* **YOUR ASSIGNMENT**: Restate the records that follow word for word. Omit the images.
ENTRIES SHOWN START
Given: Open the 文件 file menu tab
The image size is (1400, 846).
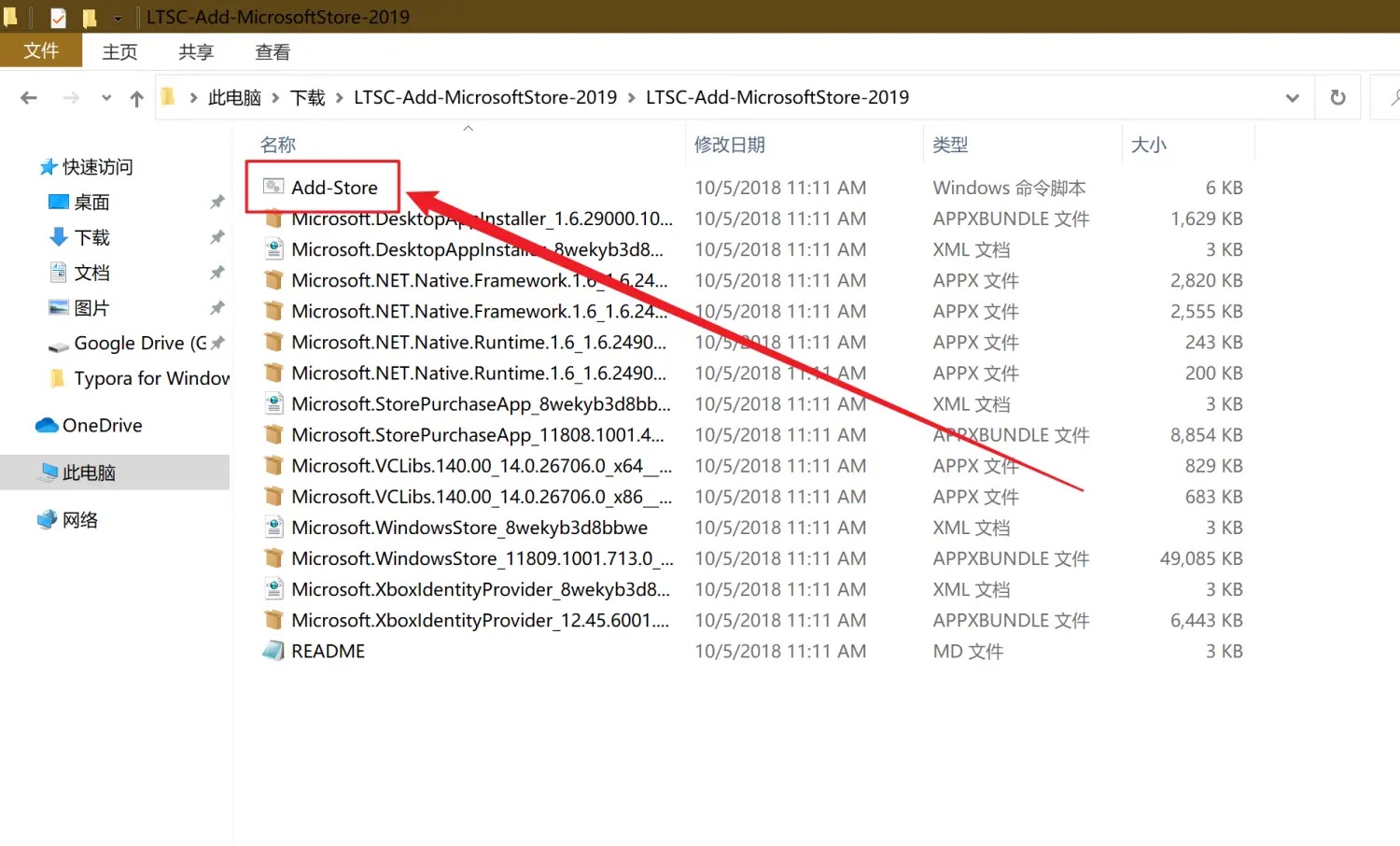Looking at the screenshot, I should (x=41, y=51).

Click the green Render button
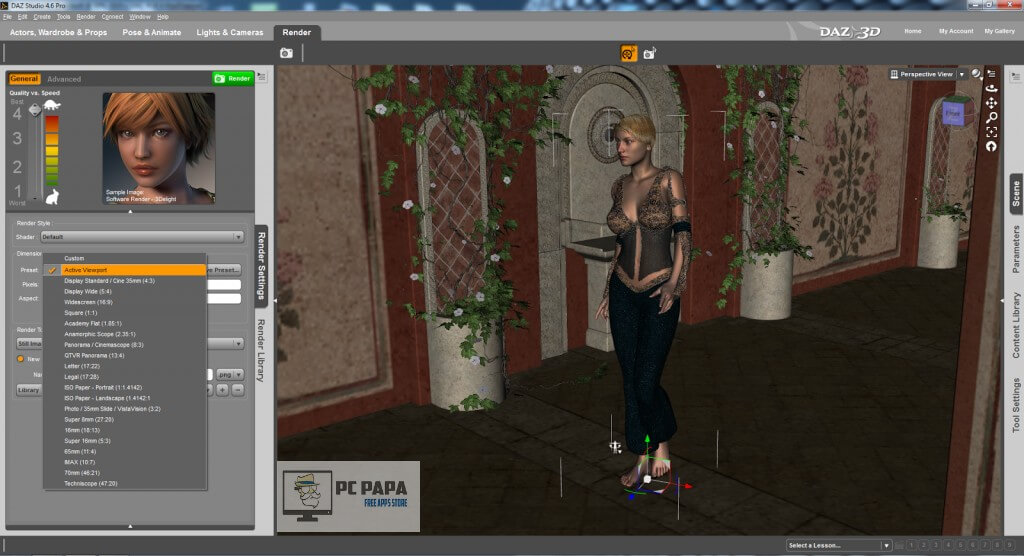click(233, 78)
ENTRIES SHOWN END
* **TASK OUTPUT**:
Given: Open the 文件 file menu tab
The image size is (1400, 846).
Looking at the screenshot, I should (x=41, y=51).

Click the green Render button
click(233, 78)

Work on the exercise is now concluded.